INSTRUCTIONS TO FOLLOW: Filter these entries so that only lines with the word "Given" remain.

** SUPPLIED DATA follows **

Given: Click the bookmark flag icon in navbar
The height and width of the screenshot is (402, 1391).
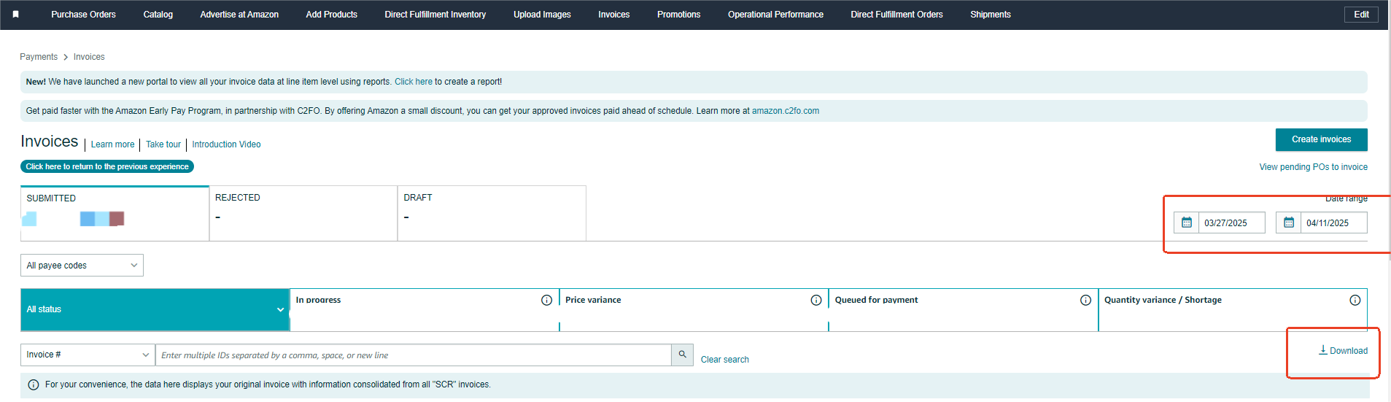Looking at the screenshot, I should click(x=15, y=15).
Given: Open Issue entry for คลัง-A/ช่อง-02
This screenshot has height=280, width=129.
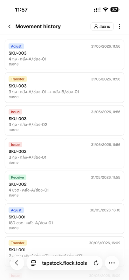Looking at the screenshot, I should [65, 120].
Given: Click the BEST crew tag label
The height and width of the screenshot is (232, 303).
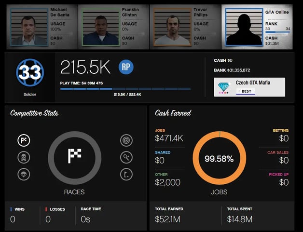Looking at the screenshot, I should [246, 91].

** End of SUPPLIED DATA **
** SUPPLIED DATA follows **

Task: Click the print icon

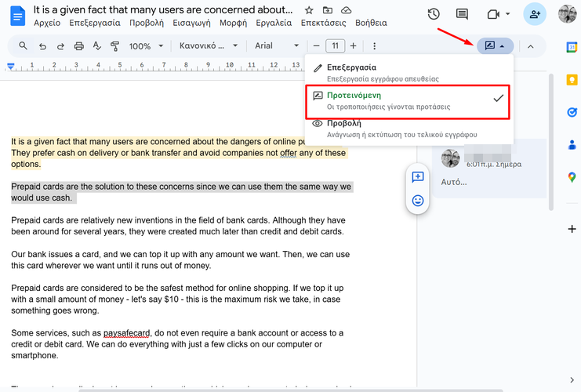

** End of SUPPLIED DATA **

SOLUTION TO THIS PROBLEM:
Given: Click the bookmark flag icon in navbar
Given: Open Issue entry for คลัง-A/ช่อง-02
Given: Click the BEST crew tag label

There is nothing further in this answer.